Routing traffic in this way results in $22,500 in data transfer costs per month. By switching to VPC endpoints for this traffic, the company could save $17,500 on their bill, give or take the cost of running the VPC endpoint, which is per endpoint per AZ, or $29.20 for 4 endpoints for 2 services across 2 AZs.

Scenario 3: Datadog Log Ingestion

Datadog is an omnipresent log ingestion, profiling, and analytics platform. For many services, there are significant amounts of logs and analytics produced, well into the hundreds of GBs. As your services are logging to Datadog through Datadog endpoints, they are passing through NAT gateways. 500 GB of log files costs $22.50 through a NAT gateway, but only $5 through a VPC endpoint. Datadog provides VPC endpoints which can be configured through PrivateLink for immediately lower data transfer charges for logging.

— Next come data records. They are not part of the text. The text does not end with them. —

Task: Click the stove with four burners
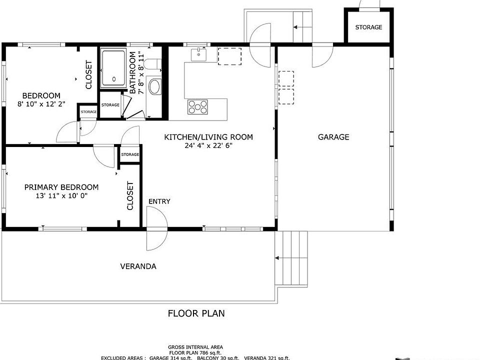[198, 107]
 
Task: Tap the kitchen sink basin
[198, 55]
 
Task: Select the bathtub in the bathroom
[114, 68]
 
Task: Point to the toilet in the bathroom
[152, 64]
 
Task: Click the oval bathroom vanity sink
[155, 87]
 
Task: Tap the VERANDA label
[138, 266]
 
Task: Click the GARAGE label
[334, 137]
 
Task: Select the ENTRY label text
[160, 202]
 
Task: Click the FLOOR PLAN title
[196, 313]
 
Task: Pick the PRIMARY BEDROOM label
[62, 187]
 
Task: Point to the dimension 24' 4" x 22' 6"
[208, 146]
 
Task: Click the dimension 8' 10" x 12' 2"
[42, 104]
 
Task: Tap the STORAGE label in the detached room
[368, 27]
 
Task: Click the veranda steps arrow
[277, 258]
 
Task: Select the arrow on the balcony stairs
[296, 27]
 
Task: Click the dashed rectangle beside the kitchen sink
[230, 56]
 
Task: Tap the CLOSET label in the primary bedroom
[130, 196]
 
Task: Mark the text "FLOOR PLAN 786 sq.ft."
[196, 352]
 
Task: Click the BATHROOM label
[132, 72]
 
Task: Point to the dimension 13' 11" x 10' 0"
[62, 196]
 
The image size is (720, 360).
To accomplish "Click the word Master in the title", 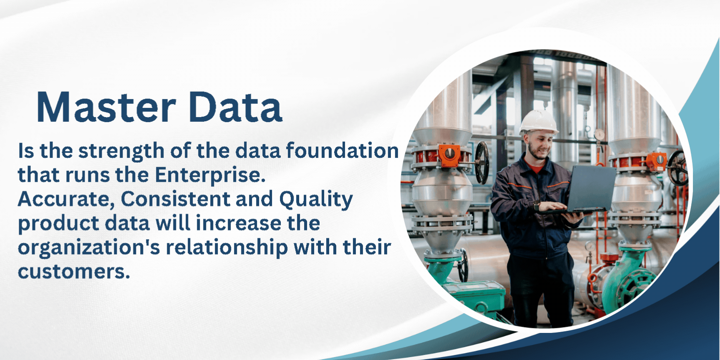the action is pos(106,107).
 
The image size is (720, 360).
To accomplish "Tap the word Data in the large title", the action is pos(235,107).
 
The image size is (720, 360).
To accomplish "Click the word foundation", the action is pos(342,150).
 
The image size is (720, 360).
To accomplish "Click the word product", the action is pos(59,224).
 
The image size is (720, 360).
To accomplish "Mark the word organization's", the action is pos(89,248).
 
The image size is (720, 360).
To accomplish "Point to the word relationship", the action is pos(227,248).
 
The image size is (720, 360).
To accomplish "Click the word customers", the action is pos(74,272).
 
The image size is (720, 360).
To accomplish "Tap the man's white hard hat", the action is pos(538,122).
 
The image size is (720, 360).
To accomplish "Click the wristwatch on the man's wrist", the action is pos(537,206).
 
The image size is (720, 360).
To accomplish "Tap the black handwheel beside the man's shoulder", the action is pos(482,162).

Networking in AWS in Detail

Analyzing workloads gives some flavor for where to find savings. Now, consider how data moves through AWS networks in detail to understand where the data transfer costs of your own cloud are being generated.

VPCs, Regions, and AZs

Each AWS account has at least one VPC that spans regions and availability zones. Regions are geographically distributed and there is a data transfer cost to move data between them. AZs are physically redundant networks within one region. In many cases, it can be free to move data between AZs, but the network must be set up correctly. Moving data within an AZ is always free.

NAT Gateways

The primary function of a NAT gateway is to request data on the open internet, outside of the AWS cloud. Aptitude getting package updates from packages.ubuntu.com is an example of where this would happen. However, many data requests that companies are making are made within their own VPC where a NAT gateway is unnecessary and expensive. You can find your NAT gateway costs in the Active Resource Reports in the console.

NAT Gateway

Examine data transfer costs for your NAT gateways in the console.

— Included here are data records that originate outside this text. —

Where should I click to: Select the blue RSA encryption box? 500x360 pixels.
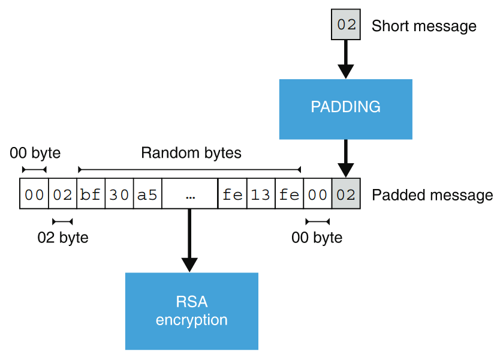pos(191,311)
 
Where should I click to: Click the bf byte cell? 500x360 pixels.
pos(91,194)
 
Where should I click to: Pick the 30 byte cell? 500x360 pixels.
pos(119,194)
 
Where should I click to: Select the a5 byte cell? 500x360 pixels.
pos(147,194)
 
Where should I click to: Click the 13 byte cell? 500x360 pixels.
pos(261,194)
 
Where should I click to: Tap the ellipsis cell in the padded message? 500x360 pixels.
pos(189,194)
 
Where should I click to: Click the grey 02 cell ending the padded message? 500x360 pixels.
pos(346,194)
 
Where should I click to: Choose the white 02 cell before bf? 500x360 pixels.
pos(62,194)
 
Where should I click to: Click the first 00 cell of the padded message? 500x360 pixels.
pos(34,194)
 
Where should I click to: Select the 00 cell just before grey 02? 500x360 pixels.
pos(317,194)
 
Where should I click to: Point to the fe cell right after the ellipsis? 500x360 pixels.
pos(232,194)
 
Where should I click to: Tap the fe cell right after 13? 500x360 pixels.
pos(289,194)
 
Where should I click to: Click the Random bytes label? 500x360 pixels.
pos(191,153)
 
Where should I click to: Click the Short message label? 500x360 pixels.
pos(423,26)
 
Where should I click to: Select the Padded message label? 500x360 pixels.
pos(432,195)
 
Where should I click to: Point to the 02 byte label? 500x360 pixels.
pos(62,238)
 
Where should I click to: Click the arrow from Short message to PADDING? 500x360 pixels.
pos(346,60)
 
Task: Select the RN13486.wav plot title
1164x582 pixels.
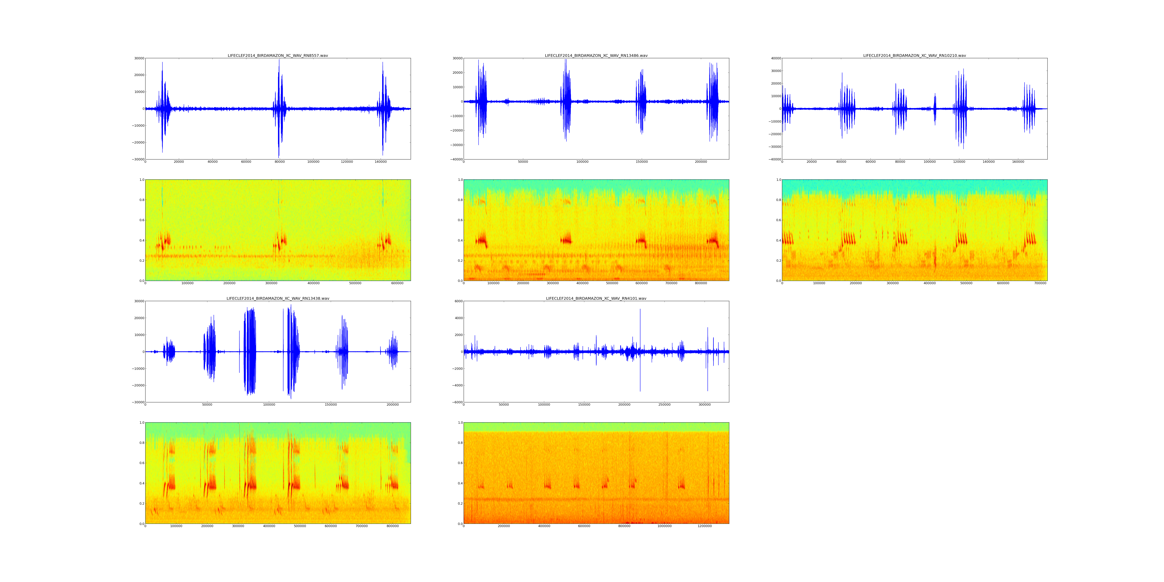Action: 596,55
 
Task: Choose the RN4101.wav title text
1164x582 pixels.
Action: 596,298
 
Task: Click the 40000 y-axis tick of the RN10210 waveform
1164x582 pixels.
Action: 775,58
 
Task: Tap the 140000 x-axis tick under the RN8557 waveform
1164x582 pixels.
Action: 380,162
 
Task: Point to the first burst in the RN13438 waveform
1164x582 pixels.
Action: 169,352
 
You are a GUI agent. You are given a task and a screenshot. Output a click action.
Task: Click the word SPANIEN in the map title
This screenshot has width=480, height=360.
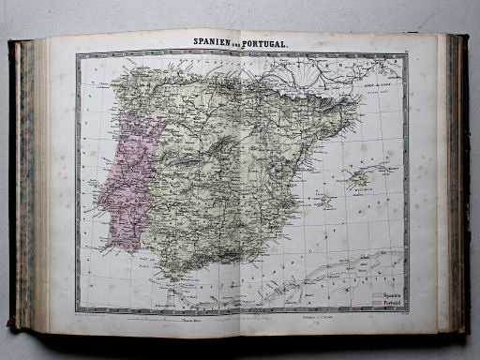coord(212,43)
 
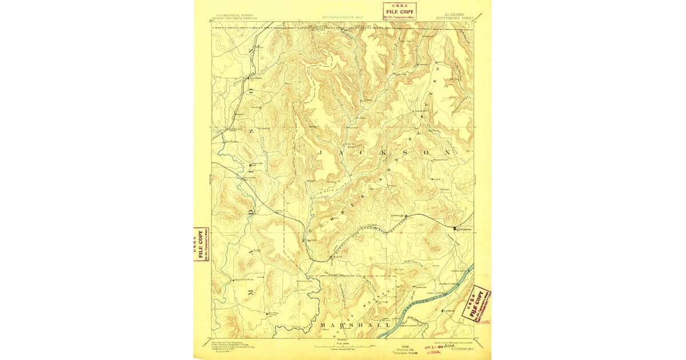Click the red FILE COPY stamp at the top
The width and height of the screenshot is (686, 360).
pos(400,11)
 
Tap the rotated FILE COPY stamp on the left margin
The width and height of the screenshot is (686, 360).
pos(201,244)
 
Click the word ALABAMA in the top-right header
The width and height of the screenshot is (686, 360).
pos(453,13)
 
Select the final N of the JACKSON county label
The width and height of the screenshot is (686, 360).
pos(448,153)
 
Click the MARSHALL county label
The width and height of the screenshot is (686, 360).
pos(341,326)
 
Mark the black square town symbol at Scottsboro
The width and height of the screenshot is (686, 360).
pos(455,229)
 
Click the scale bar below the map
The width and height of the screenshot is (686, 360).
pos(343,346)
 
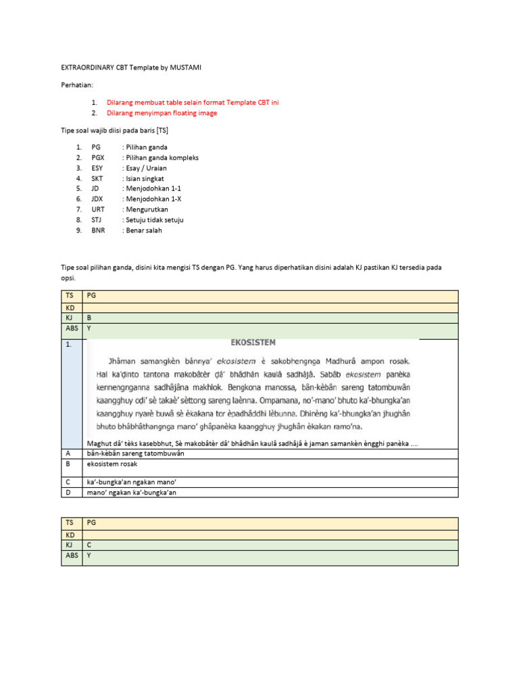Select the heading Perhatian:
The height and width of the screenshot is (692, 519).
(78, 85)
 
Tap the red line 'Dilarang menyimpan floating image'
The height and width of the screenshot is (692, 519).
(162, 114)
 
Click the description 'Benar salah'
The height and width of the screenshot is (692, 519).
(143, 230)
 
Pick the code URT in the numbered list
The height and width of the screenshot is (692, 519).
(98, 209)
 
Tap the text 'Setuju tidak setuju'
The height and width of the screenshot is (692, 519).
(153, 220)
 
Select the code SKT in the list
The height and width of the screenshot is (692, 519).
(98, 178)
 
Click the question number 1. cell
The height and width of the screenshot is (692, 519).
(70, 344)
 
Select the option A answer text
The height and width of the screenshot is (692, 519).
(136, 453)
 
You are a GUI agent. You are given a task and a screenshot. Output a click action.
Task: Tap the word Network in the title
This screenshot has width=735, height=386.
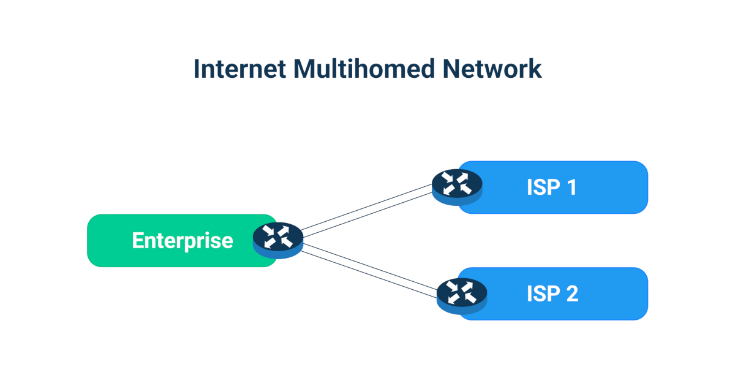coord(492,69)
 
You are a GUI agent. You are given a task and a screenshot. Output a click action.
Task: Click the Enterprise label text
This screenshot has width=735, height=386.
coord(183,240)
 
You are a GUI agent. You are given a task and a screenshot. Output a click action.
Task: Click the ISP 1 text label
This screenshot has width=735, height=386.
coord(551,187)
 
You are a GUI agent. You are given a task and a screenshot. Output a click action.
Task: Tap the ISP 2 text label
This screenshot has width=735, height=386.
coord(551,293)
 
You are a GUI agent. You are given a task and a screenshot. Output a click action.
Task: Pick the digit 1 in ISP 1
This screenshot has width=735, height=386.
coord(571,187)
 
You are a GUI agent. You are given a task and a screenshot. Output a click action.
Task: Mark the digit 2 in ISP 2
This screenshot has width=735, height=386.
coord(571,293)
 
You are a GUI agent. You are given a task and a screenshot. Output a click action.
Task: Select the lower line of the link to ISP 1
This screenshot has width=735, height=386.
coord(368,215)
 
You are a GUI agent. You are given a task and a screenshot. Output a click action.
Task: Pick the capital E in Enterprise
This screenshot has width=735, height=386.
coord(138,240)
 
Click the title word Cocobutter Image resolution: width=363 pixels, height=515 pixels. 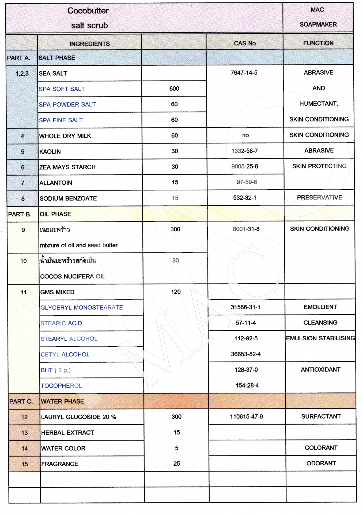(x=88, y=11)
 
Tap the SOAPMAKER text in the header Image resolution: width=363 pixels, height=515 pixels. (x=318, y=24)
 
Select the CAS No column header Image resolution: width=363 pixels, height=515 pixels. (x=245, y=43)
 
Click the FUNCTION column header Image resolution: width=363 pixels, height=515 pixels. (x=318, y=43)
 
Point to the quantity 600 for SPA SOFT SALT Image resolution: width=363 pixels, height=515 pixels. (x=174, y=89)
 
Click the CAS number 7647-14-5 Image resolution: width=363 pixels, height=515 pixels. (x=244, y=73)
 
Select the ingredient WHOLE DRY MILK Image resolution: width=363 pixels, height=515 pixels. (x=65, y=136)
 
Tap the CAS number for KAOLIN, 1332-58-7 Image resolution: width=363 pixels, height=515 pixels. (x=245, y=151)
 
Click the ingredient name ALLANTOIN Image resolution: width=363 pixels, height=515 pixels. (x=56, y=183)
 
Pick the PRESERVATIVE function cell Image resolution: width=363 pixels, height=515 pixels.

Companies can save significant money by not sending private traffic or traffic to AWS services through NAT gateways. An example would be pulling ECR images over a NAT gateway. In recent years, AWS has made changes to decouple NAT gateways from private traffic, for example by making internet gateways optional to use with NAT gateways.

VPC Endpoints

To increase security at the network level, VPC endpoints allow your services to talk to AWS services or managed services in use without sending data over the open network through a NAT gateway. Like Datadog, SQL services could talk to Snowflake without the requests and responses leaving the AWS network. Routing data like this reduces costs for customers because AWS does not pay peering fees on the open network. Pricing and architecture possibilities with PrivateLink have continued to evolve, including in April 2022, when AWS announced that data would be free using PrivateLink within the same region.

There are some subtle cost benefits of using VPCs. AWS says:

Reducing the traffic flowing through internet gateways would also decrease the volume of network traffic processed by associated perimeter security controls (e.g. network firewalls) in place. As such, moving to private subnets and using private IP addresses provides cost savings that could partially or fully offset the cost of interface endpoints used to access the same service over PrivateLink.

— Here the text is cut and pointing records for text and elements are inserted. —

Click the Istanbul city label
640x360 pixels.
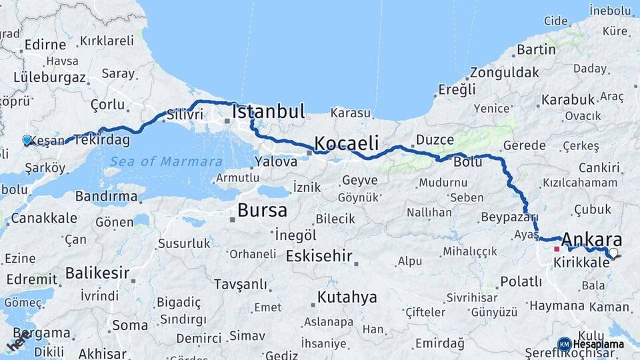[x=268, y=111]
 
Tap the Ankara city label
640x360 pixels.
[x=592, y=240]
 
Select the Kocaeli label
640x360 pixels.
[x=346, y=143]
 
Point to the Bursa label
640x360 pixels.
[x=262, y=211]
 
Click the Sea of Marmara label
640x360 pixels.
[x=166, y=161]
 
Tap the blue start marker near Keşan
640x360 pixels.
[x=27, y=140]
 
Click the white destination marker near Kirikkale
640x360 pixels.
[x=613, y=253]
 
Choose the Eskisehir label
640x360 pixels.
[x=319, y=256]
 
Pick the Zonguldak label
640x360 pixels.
[x=504, y=73]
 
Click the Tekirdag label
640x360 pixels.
[x=102, y=140]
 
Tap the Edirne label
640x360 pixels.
[x=45, y=45]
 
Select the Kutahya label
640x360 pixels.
[x=347, y=297]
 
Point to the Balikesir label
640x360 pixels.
[x=97, y=273]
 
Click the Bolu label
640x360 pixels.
[x=467, y=161]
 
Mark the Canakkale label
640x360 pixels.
[x=44, y=218]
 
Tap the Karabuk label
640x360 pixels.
[x=567, y=99]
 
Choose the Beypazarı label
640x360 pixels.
[x=508, y=218]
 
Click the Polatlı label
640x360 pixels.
[x=521, y=281]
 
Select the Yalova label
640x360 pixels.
[x=276, y=161]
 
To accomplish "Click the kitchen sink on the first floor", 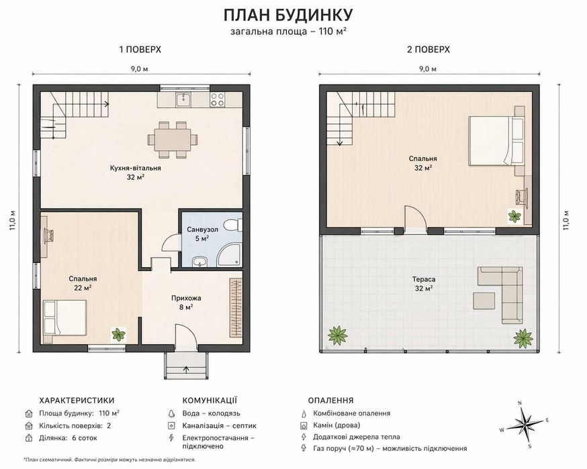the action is pos(184,99).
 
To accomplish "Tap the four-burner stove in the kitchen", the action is pos(218,99).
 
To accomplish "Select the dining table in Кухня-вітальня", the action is pos(173,140).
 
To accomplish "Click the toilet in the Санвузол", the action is pos(233,225).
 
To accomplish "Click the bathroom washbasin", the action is pos(200,262).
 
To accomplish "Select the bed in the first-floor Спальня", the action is pos(65,317).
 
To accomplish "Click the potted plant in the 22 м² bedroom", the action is pos(119,334).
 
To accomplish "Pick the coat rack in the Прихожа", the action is pos(236,307).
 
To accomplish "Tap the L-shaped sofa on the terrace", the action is pos(505,291).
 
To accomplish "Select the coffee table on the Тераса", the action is pos(484,301).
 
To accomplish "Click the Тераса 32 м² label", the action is pos(424,284).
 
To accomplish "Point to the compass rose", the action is pos(525,424).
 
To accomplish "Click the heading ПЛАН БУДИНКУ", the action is pos(288,15).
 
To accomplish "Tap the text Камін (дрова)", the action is pos(336,425).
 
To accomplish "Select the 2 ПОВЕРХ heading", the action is pos(428,50).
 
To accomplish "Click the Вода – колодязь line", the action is pos(211,413).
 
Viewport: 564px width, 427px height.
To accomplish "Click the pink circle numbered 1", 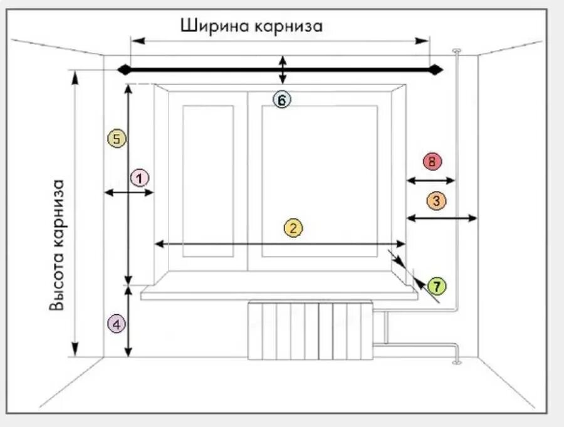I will pos(140,178).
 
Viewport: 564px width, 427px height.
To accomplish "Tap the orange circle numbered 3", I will pos(436,201).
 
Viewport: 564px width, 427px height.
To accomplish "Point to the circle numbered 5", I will pos(117,138).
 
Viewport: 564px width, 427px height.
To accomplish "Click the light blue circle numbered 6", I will pos(282,100).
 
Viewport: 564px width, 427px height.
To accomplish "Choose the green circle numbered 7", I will pos(436,287).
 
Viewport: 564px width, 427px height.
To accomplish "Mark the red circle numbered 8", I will pos(432,162).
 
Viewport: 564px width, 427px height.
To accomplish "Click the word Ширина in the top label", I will pos(215,26).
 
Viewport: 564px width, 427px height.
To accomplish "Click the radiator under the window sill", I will pos(311,331).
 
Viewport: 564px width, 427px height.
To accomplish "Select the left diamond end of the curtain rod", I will pos(124,70).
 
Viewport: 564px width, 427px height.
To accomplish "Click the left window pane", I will pos(208,181).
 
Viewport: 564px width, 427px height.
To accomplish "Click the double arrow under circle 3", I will pos(442,217).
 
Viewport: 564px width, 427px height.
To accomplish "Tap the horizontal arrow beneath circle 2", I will pos(281,244).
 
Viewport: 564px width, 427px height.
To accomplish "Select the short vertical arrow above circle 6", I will pos(283,69).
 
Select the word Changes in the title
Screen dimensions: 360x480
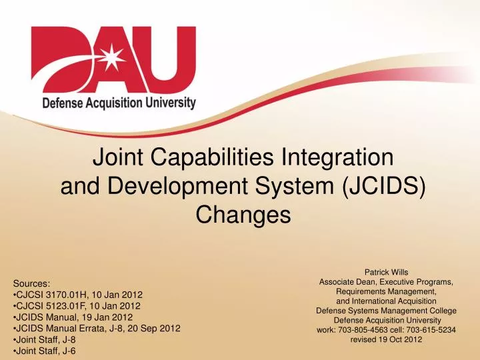pos(243,215)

Migrating from NAT Gateways to VPC Endpoints

Does your architecture match one of the cheaper-with-VPC setups above? Do you have data flowing through NAT gateways that are bound for other services within your own network? If you see significant NAT gateway costs in the console, you likely can save by migrating to VPC endpoints. AWS themselves recommends this to lower data transfer costs through NAT gateways.

For interface endpoints, which allow for DNS resolution in contrast to VPC endpoints, it is easy and verifiable to adjust the flow of traffic. Engineers or DevOps can create these endpoints on the service first, test them, and then connect to them from production workloads. Site reliability engineering (SRE) protip: VPC endpoints have a scale-up time of a few minutes when there is significant traffic already through the network.

Voila! Up to 80% lower data transfer costs going forward.